##### RECORDS FOR THIS TASK #####
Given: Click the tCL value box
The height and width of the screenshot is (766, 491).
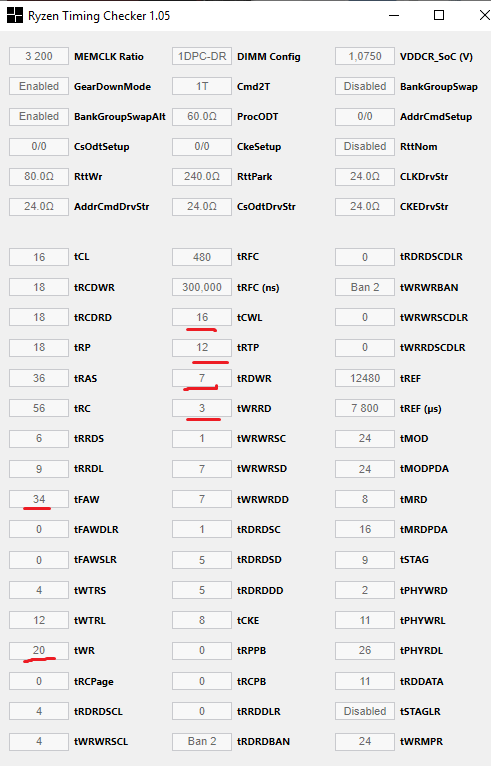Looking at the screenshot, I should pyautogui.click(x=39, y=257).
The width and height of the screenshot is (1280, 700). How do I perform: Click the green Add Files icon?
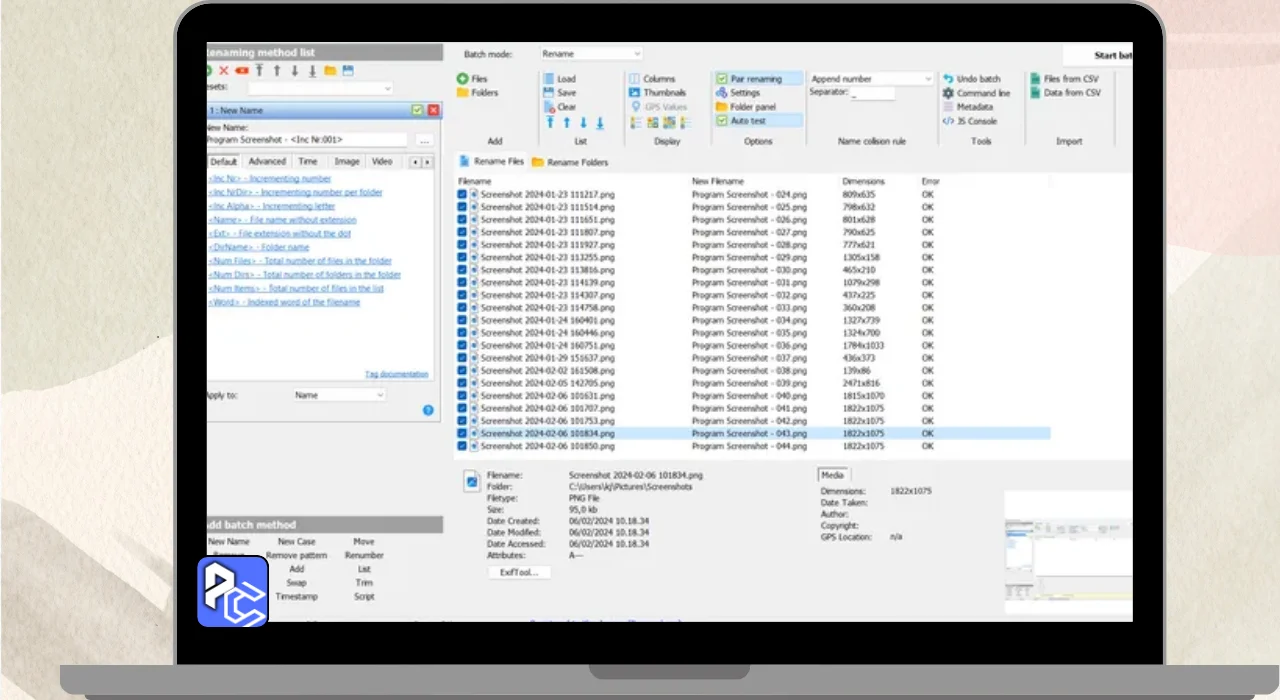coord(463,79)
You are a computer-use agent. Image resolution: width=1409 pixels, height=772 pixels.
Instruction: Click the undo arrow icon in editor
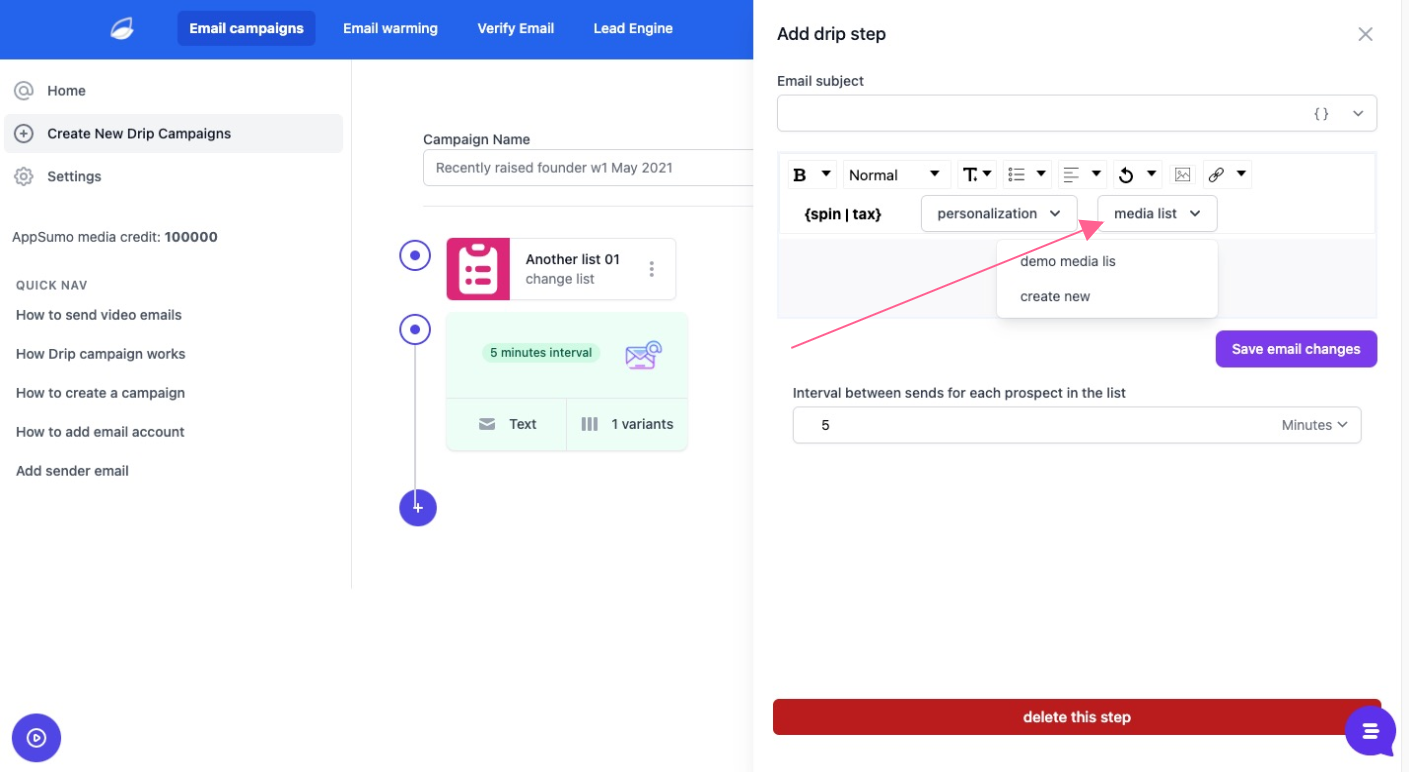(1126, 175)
#####
##### RECORDS FOR THIS TASK #####
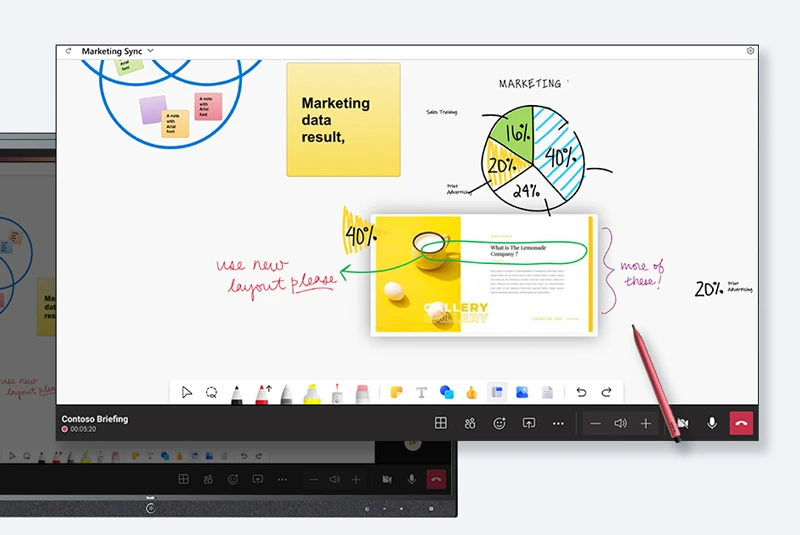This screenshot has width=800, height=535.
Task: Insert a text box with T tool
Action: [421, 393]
#####
> _WORK TO COMPLETE_: In the data above, find the line containing "Given: Click the tCL value box" and the line containing "You are a computer-use". Repeat those two lines and everything between them exactly, minus the pictures.

> _TASK RESULT_:
Given: Click the tCL value box
The height and width of the screenshot is (766, 491).
Looking at the screenshot, I should pyautogui.click(x=39, y=257).
The width and height of the screenshot is (1280, 700). How do I perform: Click the green Add Files icon?
coord(463,79)
You are a computer-use agent. Image resolution: width=1409 pixels, height=772 pixels.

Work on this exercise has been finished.